--- INSTRUCTIONS FOR THE TASK ---
Your output must consist solely of the lines from the one containing "Open the Tools menu" through the end of the records, reproduced exactly.

Records drawn from a dataset
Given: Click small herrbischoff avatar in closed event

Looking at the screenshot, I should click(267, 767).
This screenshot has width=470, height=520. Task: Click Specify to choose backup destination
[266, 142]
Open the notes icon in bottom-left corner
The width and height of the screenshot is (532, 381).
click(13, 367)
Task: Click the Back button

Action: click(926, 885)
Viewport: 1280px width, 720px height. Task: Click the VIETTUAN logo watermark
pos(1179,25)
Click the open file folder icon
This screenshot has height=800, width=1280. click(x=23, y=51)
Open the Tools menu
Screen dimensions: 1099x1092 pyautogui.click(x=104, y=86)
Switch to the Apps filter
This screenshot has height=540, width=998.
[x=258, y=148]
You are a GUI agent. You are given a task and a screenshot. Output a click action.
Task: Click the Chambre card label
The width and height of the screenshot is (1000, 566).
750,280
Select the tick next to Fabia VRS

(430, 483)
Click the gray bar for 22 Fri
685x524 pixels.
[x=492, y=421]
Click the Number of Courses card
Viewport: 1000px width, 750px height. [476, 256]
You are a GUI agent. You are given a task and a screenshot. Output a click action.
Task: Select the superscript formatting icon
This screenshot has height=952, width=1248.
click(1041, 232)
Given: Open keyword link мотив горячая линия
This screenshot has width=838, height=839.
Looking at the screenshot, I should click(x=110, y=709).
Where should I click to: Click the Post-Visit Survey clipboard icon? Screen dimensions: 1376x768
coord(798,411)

--- WRITTEN RESPONSE ---
Open the Tools menu
Screen dimensions: 1099x1092 pyautogui.click(x=104, y=86)
Switch to the Apps filter
This screenshot has height=540, width=998.
[x=258, y=148]
You are a GUI agent. You are given a task and a screenshot. Output a click action.
Task: Click the Chambre card label
The width and height of the screenshot is (1000, 566).
750,280
Select the tick next to Fabia VRS

(430, 483)
Click the gray bar for 22 Fri
685x524 pixels.
[x=492, y=421]
Click the Number of Courses card
Viewport: 1000px width, 750px height. [476, 256]
You are a GUI agent. You are given a task and a screenshot. Output a click action.
Task: Select the superscript formatting icon
This screenshot has height=952, width=1248.
click(1041, 232)
Given: Open keyword link мотив горячая линия
This screenshot has width=838, height=839.
Looking at the screenshot, I should click(x=110, y=709).
Where should I click to: Click the Post-Visit Survey clipboard icon? Screen dimensions: 1376x768
coord(798,411)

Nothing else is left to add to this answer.